A better way of working with recipes might involve following Christopher Alexander’s approach of giving them a name, a statement of the problem and its context before presenting a solution together with implementation details. We might then follow with a discussion section and a means of voting to improve the given solution. It would also be important to give the solution some provenance in terms of a reference to its source such as the Blog of a well-known authority, or a solution posted elsewhere. I intend to test these ideas in the cookbook section of FitterWork in the hope of encouraging debate and thereby helping others to provide better recipes elsewhere.

Summary:

Software patterns and recipes are both ways of handling the complexity which is inherent in modern software. Patterns are more focused on learning and understanding. They teach you good ways to code by showing you how expert programmers go about solving common problems. Using this knowledge you can then start designing your own solution. In contrast recipes are more like black-boxes. They provide a solution that you can just drop into your code without knowing much about how it works.

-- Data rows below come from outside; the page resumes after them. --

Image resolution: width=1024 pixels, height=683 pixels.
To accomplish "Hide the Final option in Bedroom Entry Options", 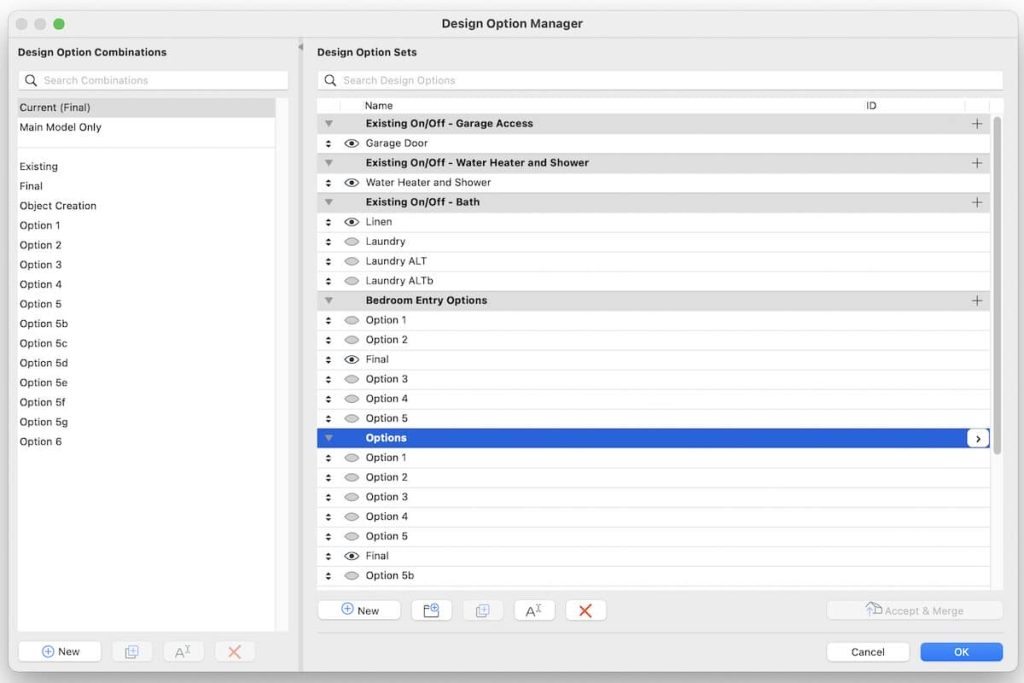I will coord(352,359).
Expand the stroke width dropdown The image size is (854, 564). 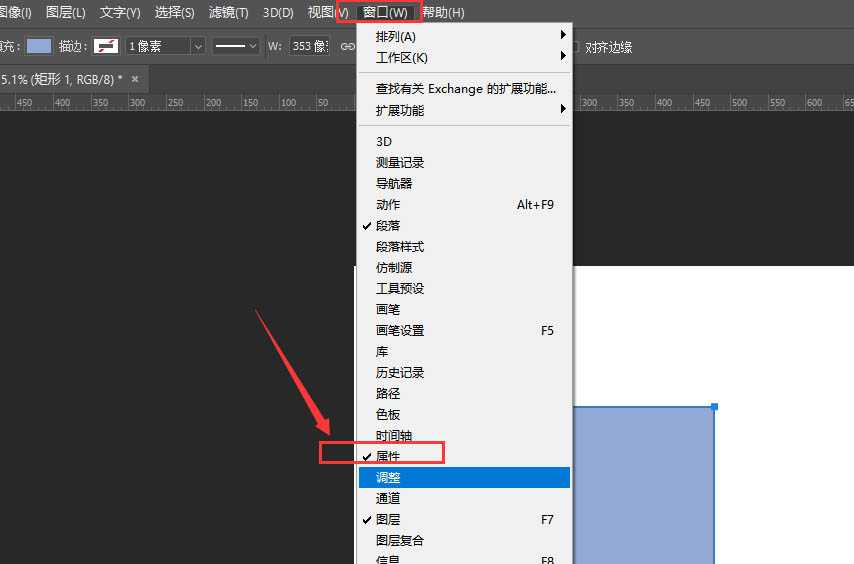[x=197, y=46]
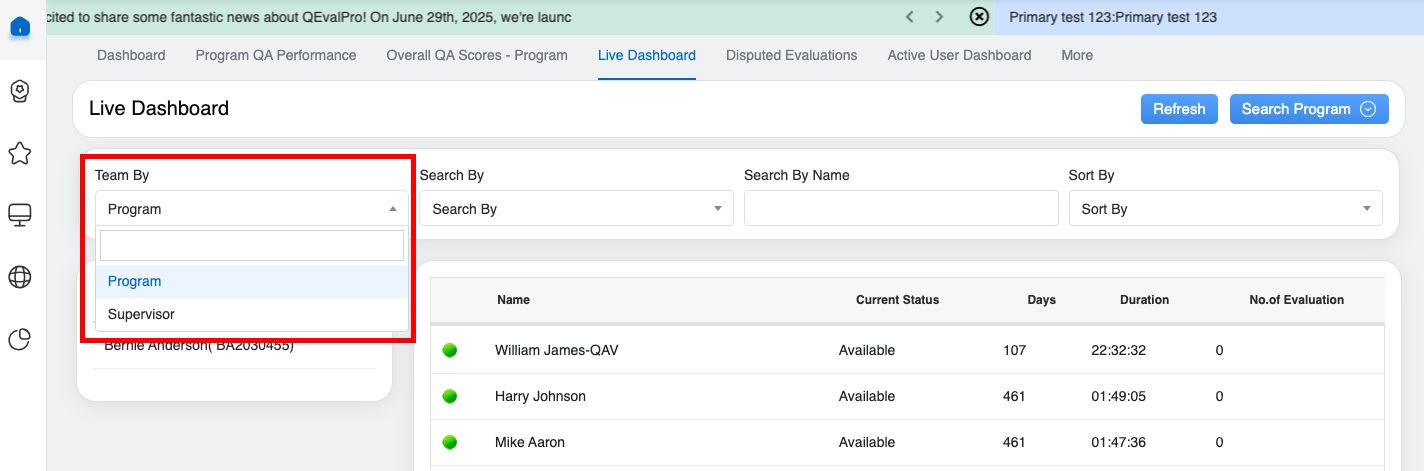Click the blue home icon in sidebar

[20, 27]
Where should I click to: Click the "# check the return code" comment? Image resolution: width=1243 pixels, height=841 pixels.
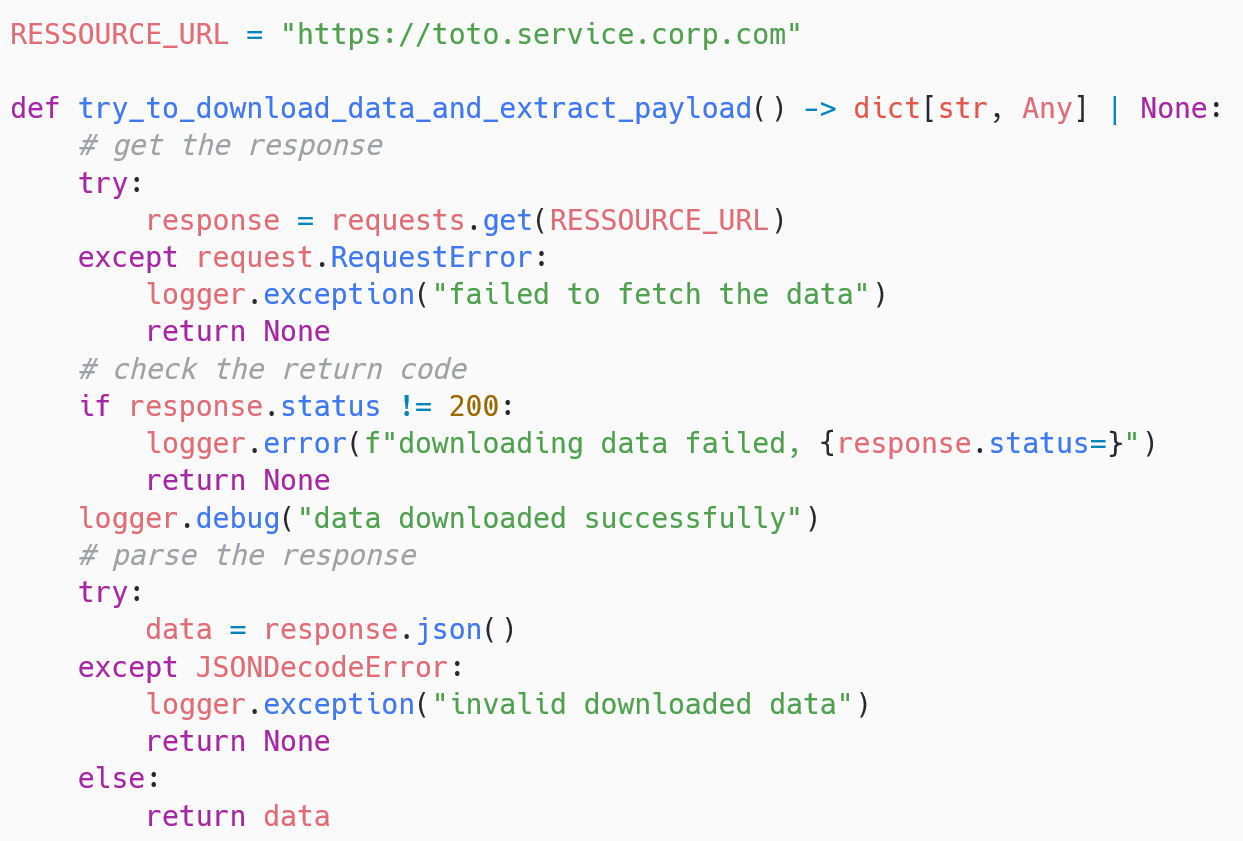(x=272, y=370)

The big advantage of using a software pattern is that you will end-up understanding exactly how the code works, but this takes time and effort. The big advantage of using a software recipe is that you solve your problem without much effort, but this comes with the risk that it might not be entirely suitable for your application.  

Given that so much contemporary software relies on recipes, we need to find better ways of identifying the ones we can use to build reliable code. The FitterWork cookbook will explore ways of making better recipes by documenting them in a similar way to software patterns. In  this way it is hoped that people can more easily decide whether a particular recipe is a suitable solution for their specific problem. We can’t avoid recipes, so let’s make the best of them.

References:

1.      Lancaster DE. CMOS Cookbook. 1st edition. Indianapolis: Sams Publishing; 1977. 412 p.

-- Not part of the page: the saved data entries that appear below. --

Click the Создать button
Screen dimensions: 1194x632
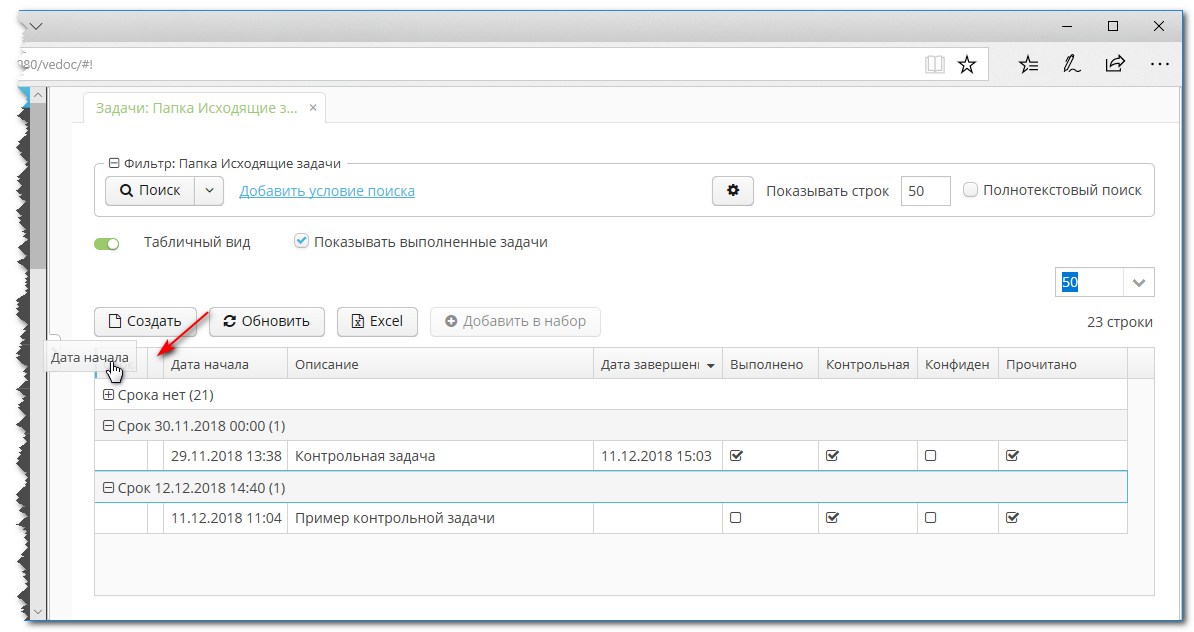pyautogui.click(x=145, y=321)
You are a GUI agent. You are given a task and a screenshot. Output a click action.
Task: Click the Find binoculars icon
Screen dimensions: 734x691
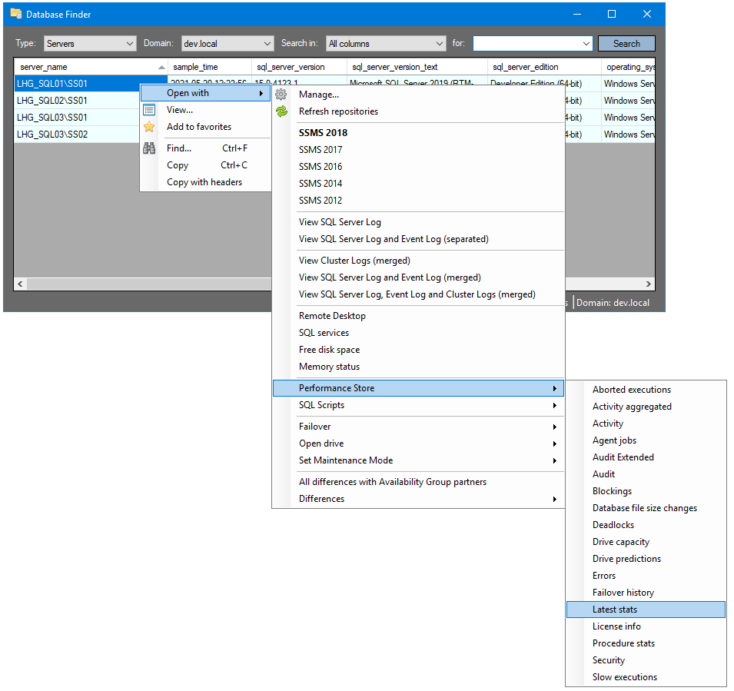tap(149, 148)
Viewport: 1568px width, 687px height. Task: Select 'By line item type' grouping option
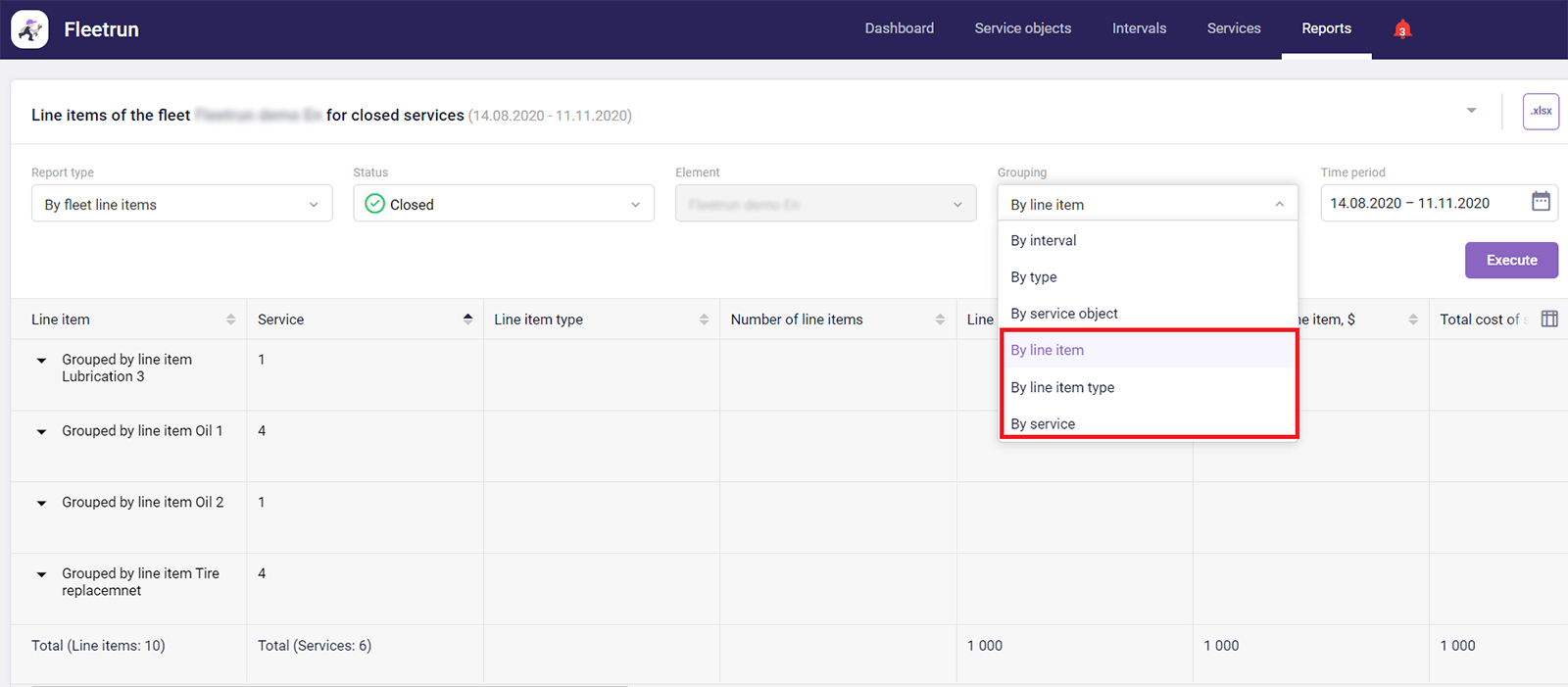click(x=1062, y=387)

2.      Gamma E, Helm R, Johnson R, Vlissides J, Booch G. Design Patterns: Elements of Reusable Object-Oriented Software. 1 edition. Reading, Mass: Addison-Wesley Professional; 1994. 395 p.

3.      Alexander C, Ishikawa S, Silverstein M, Jacobson M, Fiksdahl-King I, Angel S. A Pattern Language: Towns, Buildings, Construction. New York: Oxford University Press; 1977. 1171 p.

4.      Freeman E, Bates B, Sierra K, Robson E. Head First Design Patterns: A Brain-Friendly Guide. 1st edition. Sebastopol, CA: O’Reilly Media; 2004. 694 p.